À n’importe quel prix?
Depuis toujours, le cinéma québécois a vécu ou plutôt survécu selon des principes cyclothymiques. 1981 n’a pas échappé à cette règle: une année de vaches maigres, une année de vaches grasses et ça recommence. Ce n’était pas normal, mais on s’adaptait.
La tradition (orale) voulait que chacun apprenne sur le tas et beaucoup s’improvisaient qui technicien, qui réalisateur, qui producteur; après tout ça ne fait de mal à personne et puis tout le monde a bien le droit de s’essayer. Et puis, on avait le bon droit pour nous puisqu’il n’y avait pas d’écoles de cinéma. De même les compagnies de production poussaient comme des champignons; un film: un producteur “pouf”; une série: une maison de production “pof”; une “chicane”: deux maisons de production “pouf, pof”. Ça allait vaille que vaille.
Si vous vous interrogiez sur la compétence ou sur l’éthique professionnelle, vous ne trouviez guère de répondants. Pourquoi? Oui pourquoi ce flux toujours suivi d’un reflux inexplicable? Pourquoi ces courbes malicieuses acceptées de toutes et de chacun comme un mal nécessaire ou à tout le moins inévitable? Là dans ces graphiques, 1981 n’aura été qu’une baisse parmi tant d’autres, plus difficile puisque les années précédentes avaient connu des hausses plus vertigineuses.
Personne ne pouvait répondre ni pour 1981, ni pour 1977, ni pour les autres années que j’ai volontairement oubliées. Lorsque la manne est tombée, il fallait remplir ses paniers et faire ses provisions en vue des temps mauvais. Encore aucune réponse.
Le Syndicat national du cinéma s’interrogeait, ouvrait déjà le débat en 1980 sur l’apprentissage, sur le perfectionnement, sur le professionnalisme et tout ce qui en découle. C’est demeuré un débat isolé, inachevé. Quelquefois, un technicien recevait une bourse (rarement). Durant quelques mois, il ou elle pouvait acquérir des éléments essentiels à sa profession, puis revenait dans le milieu cinématographique québécois essayant au mieux de conserver ses acquis sans pouvoir les partager et souvent se retrouvant cloisonné dans cette nouvelle spécialité ou l’oubliant, faute de pratique.
Lorsque les courbes de l’industrie furent en hausse, on n’y pensa guère, trop occupés à travailler. On manqua même de techniciens spécialisés dans ce nouveau développement; les politiques fiscales d’Ottawa semblaient un élément prometteur à la montée d’une industrie enfin nationale, nous appartenant, et puis la toujours possible télévision à péage montrait le bout de son nez.

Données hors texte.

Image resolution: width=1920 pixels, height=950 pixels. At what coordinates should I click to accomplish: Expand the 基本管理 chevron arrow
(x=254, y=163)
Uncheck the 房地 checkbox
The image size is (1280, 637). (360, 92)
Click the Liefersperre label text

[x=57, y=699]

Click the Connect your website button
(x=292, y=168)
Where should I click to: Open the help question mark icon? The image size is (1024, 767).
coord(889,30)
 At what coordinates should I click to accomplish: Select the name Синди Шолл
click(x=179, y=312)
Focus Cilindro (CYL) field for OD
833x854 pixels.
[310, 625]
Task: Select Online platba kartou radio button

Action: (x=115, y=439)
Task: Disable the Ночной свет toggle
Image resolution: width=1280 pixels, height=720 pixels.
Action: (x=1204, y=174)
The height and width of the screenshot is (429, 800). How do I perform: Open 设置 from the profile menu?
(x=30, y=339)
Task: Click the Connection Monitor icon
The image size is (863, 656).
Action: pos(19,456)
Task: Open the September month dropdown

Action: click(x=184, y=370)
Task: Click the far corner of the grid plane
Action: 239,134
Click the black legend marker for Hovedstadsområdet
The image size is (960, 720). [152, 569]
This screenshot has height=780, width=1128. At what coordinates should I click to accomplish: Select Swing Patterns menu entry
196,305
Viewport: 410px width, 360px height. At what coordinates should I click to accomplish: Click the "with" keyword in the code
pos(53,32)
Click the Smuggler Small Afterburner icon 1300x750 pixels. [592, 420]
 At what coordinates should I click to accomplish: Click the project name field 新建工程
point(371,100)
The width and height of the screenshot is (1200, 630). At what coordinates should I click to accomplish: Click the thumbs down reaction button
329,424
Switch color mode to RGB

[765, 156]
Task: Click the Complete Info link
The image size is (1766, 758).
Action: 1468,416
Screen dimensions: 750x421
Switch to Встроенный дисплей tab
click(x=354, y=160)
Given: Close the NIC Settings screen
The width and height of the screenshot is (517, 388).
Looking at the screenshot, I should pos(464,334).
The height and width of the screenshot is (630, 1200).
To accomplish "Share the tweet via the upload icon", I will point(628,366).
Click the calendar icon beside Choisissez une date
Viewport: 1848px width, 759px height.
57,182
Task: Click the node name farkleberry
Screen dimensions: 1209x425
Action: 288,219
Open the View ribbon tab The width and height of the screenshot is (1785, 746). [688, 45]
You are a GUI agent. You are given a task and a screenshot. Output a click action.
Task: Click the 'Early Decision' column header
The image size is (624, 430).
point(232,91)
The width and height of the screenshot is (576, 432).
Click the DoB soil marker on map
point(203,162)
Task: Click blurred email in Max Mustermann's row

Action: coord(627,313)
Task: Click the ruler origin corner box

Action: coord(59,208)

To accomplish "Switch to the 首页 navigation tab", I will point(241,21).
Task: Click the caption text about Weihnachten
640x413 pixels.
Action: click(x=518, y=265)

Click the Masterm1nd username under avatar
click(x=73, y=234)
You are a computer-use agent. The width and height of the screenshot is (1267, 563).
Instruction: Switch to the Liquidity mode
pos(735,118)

C’était en 1979 et puis plus rien, l’incertitude. En 1981, la chute de notre industrie nous montrait l’ampleur de l’iceberg, la non-confiance, la méfiance, les essais d’Ottawa qui avait si peur de reparler cinéma en chambre (les investisseurs perdaient de l’argent), l’avortement de la loi du cinéma à Québec, l’Institut essayait d’aborder les problèmes différemment avec son plan quinquennal. Tollé du milieu. Commande d’un rapport à la Commission d’étude sur le cinéma et l’audiovisuel. Doutes. Refonte du plan quinquennal. Hurlements! Tous les essais, tous les échecs. Qu’est-ce qui est à nous? Qu’est-ce qui ne l’est pas? La relève se meurt faute d’oxygène. Les vieux survivent assez bien merci!
Le chantage par les temps qui couraient demeurait le plus bel outil des producteurs. S’il n’y a pas de productions et que tu veux travailler, tu le fais aux conditions qu’on t’impose pour de bien bonnes raisons, le manque d’argent ou la compétition. Peu importe, nous parlerons d’ententes tacites; enfin, c’est ce que nous entendrons souvent. Qui paie la note? Si tu veux progresser dans le cinéma, tu dois fonctionner. Pour rien ou pour des prunes, l’important c’est de travailler. Qui se préoccupe du perfectionnement, des conditions de travail quand la loi du silence prévaut sur tout? Qui se préoccupe d’une vie normale pour chacun d’entre nous?
Peut-être croyez-vous que je m’éloigne du sujet: le cinéma et les techniciens et techniciennes du cinéma en 1981. Mais non, je vous parlais au passé, à l’imparfait, je croyais que ça changerait. Mais les conditions de 81 se retrouvent en 82. Hier, c’est aujourd’hui. Il n’est pas facile de fonctionner, “bien” c’est encore plus difficile! Mais pas à n’importe quel prix!